**TASK OBJECTIVE:** Turn the records below into a numbered list with one item per line, leaving out any blank lines.

++++ SUPPLIED DATA

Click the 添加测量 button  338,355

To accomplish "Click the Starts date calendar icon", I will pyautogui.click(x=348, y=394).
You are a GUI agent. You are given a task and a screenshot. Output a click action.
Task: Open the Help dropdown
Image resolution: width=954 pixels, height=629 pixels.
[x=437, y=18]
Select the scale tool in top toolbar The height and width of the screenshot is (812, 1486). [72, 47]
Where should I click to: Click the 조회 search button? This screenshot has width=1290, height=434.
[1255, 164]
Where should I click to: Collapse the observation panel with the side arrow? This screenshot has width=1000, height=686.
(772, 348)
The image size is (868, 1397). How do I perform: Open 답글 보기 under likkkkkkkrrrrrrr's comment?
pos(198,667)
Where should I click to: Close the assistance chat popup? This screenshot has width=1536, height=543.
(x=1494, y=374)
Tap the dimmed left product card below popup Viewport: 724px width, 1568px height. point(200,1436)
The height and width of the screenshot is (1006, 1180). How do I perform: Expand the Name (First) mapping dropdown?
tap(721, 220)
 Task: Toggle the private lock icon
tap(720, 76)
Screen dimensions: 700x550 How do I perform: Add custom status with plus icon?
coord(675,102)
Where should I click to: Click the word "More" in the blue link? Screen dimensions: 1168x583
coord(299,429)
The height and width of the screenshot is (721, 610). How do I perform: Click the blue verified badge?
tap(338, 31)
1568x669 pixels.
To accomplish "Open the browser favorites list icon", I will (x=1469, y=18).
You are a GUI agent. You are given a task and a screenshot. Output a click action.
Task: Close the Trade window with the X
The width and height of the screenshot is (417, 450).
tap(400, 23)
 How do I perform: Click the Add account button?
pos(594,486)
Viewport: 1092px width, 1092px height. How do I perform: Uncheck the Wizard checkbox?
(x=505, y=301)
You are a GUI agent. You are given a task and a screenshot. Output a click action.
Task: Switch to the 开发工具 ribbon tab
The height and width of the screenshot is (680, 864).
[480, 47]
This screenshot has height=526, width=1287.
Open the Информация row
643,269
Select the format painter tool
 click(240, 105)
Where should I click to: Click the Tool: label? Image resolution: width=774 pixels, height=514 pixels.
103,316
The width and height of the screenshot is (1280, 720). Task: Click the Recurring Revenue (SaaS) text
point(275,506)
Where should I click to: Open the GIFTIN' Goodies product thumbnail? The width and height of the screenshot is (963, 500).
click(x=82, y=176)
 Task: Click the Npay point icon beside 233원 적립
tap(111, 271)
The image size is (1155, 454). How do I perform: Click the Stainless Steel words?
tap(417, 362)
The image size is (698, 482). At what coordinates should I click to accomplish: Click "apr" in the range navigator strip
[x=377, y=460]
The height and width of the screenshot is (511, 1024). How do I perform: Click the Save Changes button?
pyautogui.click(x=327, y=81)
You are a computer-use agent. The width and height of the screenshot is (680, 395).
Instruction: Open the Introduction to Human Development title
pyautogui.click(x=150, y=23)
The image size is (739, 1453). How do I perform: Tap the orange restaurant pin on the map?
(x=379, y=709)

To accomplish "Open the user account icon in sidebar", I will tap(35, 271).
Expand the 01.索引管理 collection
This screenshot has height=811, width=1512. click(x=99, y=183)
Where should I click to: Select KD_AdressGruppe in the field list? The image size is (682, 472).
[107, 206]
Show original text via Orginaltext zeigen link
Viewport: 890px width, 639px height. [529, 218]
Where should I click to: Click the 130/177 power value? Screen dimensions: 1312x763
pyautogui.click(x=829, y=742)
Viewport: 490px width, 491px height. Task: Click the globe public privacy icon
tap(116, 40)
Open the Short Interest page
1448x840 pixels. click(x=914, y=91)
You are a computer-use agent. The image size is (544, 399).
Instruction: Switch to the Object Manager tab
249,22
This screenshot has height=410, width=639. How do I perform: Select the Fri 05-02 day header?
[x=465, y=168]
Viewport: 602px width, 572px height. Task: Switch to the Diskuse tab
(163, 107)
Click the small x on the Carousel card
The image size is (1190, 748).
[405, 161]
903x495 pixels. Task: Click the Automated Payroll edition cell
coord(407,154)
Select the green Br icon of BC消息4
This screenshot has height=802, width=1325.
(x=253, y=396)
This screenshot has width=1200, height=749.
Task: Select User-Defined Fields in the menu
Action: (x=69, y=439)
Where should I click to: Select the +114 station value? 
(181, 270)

++++++++

**RESULT OF THE TASK:**
1. Click the 添加测量 button  338,355
2. To accomplish "Click the Starts date calendar icon", I will pyautogui.click(x=348, y=394).
3. You are a GUI agent. You are given a task and a screenshot. Output a click action.
4. Task: Open the Help dropdown
5. Image resolution: width=954 pixels, height=629 pixels.
6. [x=437, y=18]
7. Select the scale tool in top toolbar The height and width of the screenshot is (812, 1486). [72, 47]
8. Where should I click to: Click the 조회 search button? This screenshot has width=1290, height=434.
9. [1255, 164]
10. Where should I click to: Collapse the observation panel with the side arrow? This screenshot has width=1000, height=686.
11. (772, 348)
12. The image size is (868, 1397). How do I perform: Open 답글 보기 under likkkkkkkrrrrrrr's comment?
13. pos(198,667)
14. Where should I click to: Close the assistance chat popup? This screenshot has width=1536, height=543.
15. (x=1494, y=374)
16. Tap the dimmed left product card below popup Viewport: 724px width, 1568px height. point(200,1436)
17. The height and width of the screenshot is (1006, 1180). How do I perform: Expand the Name (First) mapping dropdown?
18. tap(721, 220)
19.  Task: Toggle the private lock icon
20. tap(720, 76)
21. Screen dimensions: 700x550 How do I perform: Add custom status with plus icon?
22. coord(675,102)
23. Where should I click to: Click the word "More" in the blue link? Screen dimensions: 1168x583
24. coord(299,429)
25. The height and width of the screenshot is (721, 610). How do I perform: Click the blue verified badge?
26. tap(338, 31)
27. 1568x669 pixels.
28. To accomplish "Open the browser favorites list icon", I will (x=1469, y=18).
29. You are a GUI agent. You are given a task and a screenshot. Output a click action.
30. Task: Close the Trade window with the X
31. The width and height of the screenshot is (417, 450).
32. tap(400, 23)
33.  How do I perform: Click the Add account button?
34. pos(594,486)
35. Viewport: 1092px width, 1092px height. How do I perform: Uncheck the Wizard checkbox?
36. (x=505, y=301)
37. You are a GUI agent. You are given a task and a screenshot. Output a click action.
38. Task: Switch to the 开发工具 ribbon tab
39. The height and width of the screenshot is (680, 864).
40. [480, 47]
41. This screenshot has height=526, width=1287.
42. Open the Информация row
43. 643,269
44. Select the format painter tool
45.  click(240, 105)
46. Where should I click to: Click the Tool: label? Image resolution: width=774 pixels, height=514 pixels.
47. 103,316
48. The width and height of the screenshot is (1280, 720). Task: Click the Recurring Revenue (SaaS) text
49. point(275,506)
50. Where should I click to: Open the GIFTIN' Goodies product thumbnail? The width and height of the screenshot is (963, 500).
51. click(x=82, y=176)
52.  Task: Click the Npay point icon beside 233원 적립
53. tap(111, 271)
54. The image size is (1155, 454). How do I perform: Click the Stainless Steel words?
55. tap(417, 362)
56. The image size is (698, 482). At what coordinates should I click to accomplish: Click "apr" in the range navigator strip
57. [x=377, y=460]
58. The height and width of the screenshot is (511, 1024). How do I perform: Click the Save Changes button?
59. pyautogui.click(x=327, y=81)
60. You are a computer-use agent. The width and height of the screenshot is (680, 395).
61. Instruction: Open the Introduction to Human Development title
62. pyautogui.click(x=150, y=23)
63. The image size is (739, 1453). How do I perform: Tap the orange restaurant pin on the map?
64. (x=379, y=709)
65. To accomplish "Open the user account icon in sidebar", I will tap(35, 271).
66. Expand the 01.索引管理 collection
67. This screenshot has height=811, width=1512. click(x=99, y=183)
68. Where should I click to: Select KD_AdressGruppe in the field list? The image size is (682, 472).
69. [107, 206]
70. Show original text via Orginaltext zeigen link
71. Viewport: 890px width, 639px height. [529, 218]
72. Where should I click to: Click the 130/177 power value? Screen dimensions: 1312x763
73. pyautogui.click(x=829, y=742)
74. Viewport: 490px width, 491px height. Task: Click the globe public privacy icon
75. tap(116, 40)
76. Open the Short Interest page
77. 1448x840 pixels. click(x=914, y=91)
78. You are a computer-use agent. The image size is (544, 399).
79. Instruction: Switch to the Object Manager tab
80. 249,22
81. This screenshot has height=410, width=639. How do I perform: Select the Fri 05-02 day header?
82. [x=465, y=168]
83. Viewport: 602px width, 572px height. Task: Switch to the Diskuse tab
84. (163, 107)
85. Click the small x on the Carousel card
86. The image size is (1190, 748).
87. [405, 161]
88. 903x495 pixels. Task: Click the Automated Payroll edition cell
89. coord(407,154)
90. Select the green Br icon of BC消息4
91. This screenshot has height=802, width=1325.
92. (x=253, y=396)
93. This screenshot has width=1200, height=749.
94. Task: Select User-Defined Fields in the menu
95. Action: (x=69, y=439)
96. Where should I click to: Select the +114 station value? 
97. (181, 270)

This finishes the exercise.